PAK

The PAK (Package) file format is Pangya's game archive/packaging format. These files contain multiple other files and are distributed with patches.

File Structure

File Header

At the end of the file we have our header data, following this structure:

struct PAKHeader
{
    uint FileListOffset;
    uint FileCount;
    byte Signature;
}

FileListOffset tells us the offset of the file entry list from the beginning of the file. FileCount tells us how many files there are in this archive and Signature determines if this is a Pangya archive. If the signature is anything else than 0x12, it's not valid.

File Entries

File entries tell us more about a single file being present in the archive, you start reading them in FileCount times starting from the FileListOffset from the file header. The entries follow this structure:

struct PAKFileEntry
{
    byte FileNameLength;
    byte Compression;
    uint Offset;
    uint FileSize;
    uint RealFileSize;
    string FileName;
}

You start reading in the values as denoted in the structure up until the file name. Different as from other Pangya file formats, the string length isn't automatically 40 bytes, we now have a FileNameLength field telling us the length.

[What the task requires] Retype part of the PAK file format description above word for word, starting at the words "struct PAKFileEntry" and ending after "us the length.".

[Dataset records]
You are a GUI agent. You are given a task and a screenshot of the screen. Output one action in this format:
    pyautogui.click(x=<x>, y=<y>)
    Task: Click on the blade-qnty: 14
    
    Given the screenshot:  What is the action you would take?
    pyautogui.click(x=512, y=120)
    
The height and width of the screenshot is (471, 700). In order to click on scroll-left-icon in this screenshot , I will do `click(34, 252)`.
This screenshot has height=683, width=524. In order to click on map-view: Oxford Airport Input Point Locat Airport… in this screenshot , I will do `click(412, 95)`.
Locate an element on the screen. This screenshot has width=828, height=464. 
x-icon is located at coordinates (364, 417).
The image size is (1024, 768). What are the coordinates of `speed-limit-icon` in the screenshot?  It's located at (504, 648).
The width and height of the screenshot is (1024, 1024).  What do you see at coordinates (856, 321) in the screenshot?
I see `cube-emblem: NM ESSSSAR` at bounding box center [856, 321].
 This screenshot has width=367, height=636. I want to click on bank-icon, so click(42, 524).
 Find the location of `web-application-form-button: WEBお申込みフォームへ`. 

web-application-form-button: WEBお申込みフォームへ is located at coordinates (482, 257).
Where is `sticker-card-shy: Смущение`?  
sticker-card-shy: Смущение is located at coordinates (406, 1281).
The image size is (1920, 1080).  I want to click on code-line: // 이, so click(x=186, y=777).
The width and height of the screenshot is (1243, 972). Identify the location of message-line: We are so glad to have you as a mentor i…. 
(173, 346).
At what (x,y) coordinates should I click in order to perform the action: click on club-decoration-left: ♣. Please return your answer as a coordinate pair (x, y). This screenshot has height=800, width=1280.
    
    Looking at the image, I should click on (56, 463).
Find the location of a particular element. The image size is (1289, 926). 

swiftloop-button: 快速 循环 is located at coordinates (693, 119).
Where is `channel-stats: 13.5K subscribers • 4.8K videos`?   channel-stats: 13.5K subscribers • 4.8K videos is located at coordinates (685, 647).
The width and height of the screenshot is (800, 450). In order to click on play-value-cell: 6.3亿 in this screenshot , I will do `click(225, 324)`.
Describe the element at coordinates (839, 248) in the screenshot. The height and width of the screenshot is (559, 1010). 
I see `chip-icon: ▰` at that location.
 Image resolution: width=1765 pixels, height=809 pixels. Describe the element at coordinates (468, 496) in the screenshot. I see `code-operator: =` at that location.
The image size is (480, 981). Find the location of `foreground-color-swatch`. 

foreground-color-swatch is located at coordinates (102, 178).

[Answer section]
struct PAKFileEntry
{
    byte FileNameLength;
    byte Compression;
    uint Offset;
    uint FileSize;
    uint RealFileSize;
    string FileName;
}

You start reading in the values as denoted in the structure up until the file name. Different as from other Pangya file formats, the string length isn't automatically 40 bytes, we now have a FileNameLength field telling us the length.